China is currently the world’s leader in the use of small hydro power. In a relatively short timeframe China has managed to exploit approximately 39% of its current potential. Over 300M people in China enjoy the benefits of electrification through the use of small hydro power and capacity levels in the country are continuing to grow.
The International Network on Small Hydro Power (IN-SHP) was established in 1994, with one of its express goals being to provide training in all aspects of hydro power development. IN-SHP is an international coordinating and promoting organisation for the global development of small hydro power, utilising established North-South and South-South mechanisms. The activities that are administered at its secretariat rest on the basis of voluntary participation of regional, sub-regional and national focal points, relevant institutions, utilities and enterprises. Hence IN-SHP works on the basis of international ‘triangular cooperation’ between developing countries, developed countries and international organisations. Today IN-SHP is composed of more than 300 members, including government ministries, international development organisations, hydro development companies, equipment manufacturers and research institutes. And from this time the organisation, based in Hangzhou, China, has been continually increasing its training capacities.
Since its inception IN-SHP has provided training to over 600 engineers from more than 60 different countries. The workshops are typically co-organised with the local government and/or other international organisations such as the UNDP, UNIDO, E-8, G77, GTZ, EREC, OLADE and others. Training workshops typically cover issues such as site selection, design, operation and maintenance, equipment manufacturing as well as policy and finance issues.

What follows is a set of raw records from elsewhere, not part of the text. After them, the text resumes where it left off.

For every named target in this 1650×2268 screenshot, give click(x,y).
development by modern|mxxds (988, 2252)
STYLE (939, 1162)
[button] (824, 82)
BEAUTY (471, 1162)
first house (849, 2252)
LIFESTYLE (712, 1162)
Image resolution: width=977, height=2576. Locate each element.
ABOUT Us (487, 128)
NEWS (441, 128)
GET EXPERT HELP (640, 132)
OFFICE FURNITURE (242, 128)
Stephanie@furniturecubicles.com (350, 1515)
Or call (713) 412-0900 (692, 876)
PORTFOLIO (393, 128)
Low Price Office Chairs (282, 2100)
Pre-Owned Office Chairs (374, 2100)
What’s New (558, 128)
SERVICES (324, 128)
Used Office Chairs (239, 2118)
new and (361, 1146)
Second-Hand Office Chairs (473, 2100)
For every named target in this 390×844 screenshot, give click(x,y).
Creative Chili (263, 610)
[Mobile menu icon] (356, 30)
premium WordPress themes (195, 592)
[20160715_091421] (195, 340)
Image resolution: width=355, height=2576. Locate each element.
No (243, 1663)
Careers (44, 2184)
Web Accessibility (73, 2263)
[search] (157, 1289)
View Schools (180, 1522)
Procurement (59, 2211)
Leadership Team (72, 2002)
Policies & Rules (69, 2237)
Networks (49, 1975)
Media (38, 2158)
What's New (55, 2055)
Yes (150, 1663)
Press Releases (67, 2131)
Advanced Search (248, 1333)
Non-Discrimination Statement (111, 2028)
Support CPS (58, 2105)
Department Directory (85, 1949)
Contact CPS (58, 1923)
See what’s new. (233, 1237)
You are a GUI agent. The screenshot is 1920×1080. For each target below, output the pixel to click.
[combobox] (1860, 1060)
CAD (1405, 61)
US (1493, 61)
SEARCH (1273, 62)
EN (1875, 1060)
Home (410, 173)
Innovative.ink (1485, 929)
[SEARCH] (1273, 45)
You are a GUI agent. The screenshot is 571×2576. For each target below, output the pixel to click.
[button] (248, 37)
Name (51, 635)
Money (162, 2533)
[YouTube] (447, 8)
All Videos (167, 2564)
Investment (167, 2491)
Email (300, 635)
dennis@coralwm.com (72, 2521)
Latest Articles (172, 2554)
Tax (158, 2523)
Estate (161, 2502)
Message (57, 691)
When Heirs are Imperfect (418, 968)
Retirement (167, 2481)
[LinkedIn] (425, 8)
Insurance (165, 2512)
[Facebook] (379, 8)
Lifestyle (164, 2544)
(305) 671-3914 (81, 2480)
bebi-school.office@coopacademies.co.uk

The goals for each training workshop vary, but most feature some sort of regional or set operational focus. Some training courses for instance are very broad in their content; others are designed specifically to train technicians in equipment usage. The purposes of the training are to: disseminate China’s small hydro experience; train small hydro experts for developing countries; enable developing nations to improve their capacity for constructing small schemes; and stimulate the export of Chinese techniques and equipment to help domestic enterprises
IN-SHP also responds to requests from its members for specific technical or in-country training. Such requests have meant that IN-SHP has hosted at various locations worldwide. Past workshops include:
•Small Hydro Power Database Design, Ottawa, Canada, 1997
•Small Hydro Power Exploitation, Trivandrum, India, 1997
•Small Hydro Power Development for Latin American Countries, Quito, Ecuador, 1997
•Small Hydro Power Development for Cuba, Bayamo, Cuba, 1998
•Small Hydro Power for Jamaica, Kingston, Jamaica, 2001
•Small Hydro Power Workshop for South-Asia Countries
•Micro Hydro for the Philippines, Hangzhou, China, 2003
•Training Workshop on Small Hydropower Operations, Uliasti, Mongolia, 2004
•Micro Hydropower development, Simbu, Papua New Guinea, 2004
•EU-China Renewable Energy Workshop for Synergy Program, Hangzhou, China, 2005
Funding for each workshop comes from different sources. In order to improve skills and training in developing nations, participants from developing nations are either wholly or partially funded for their training by various Chinese ministries, UNIDO, the UNDP or a combination of all of these bodies. However many trainees are self funded.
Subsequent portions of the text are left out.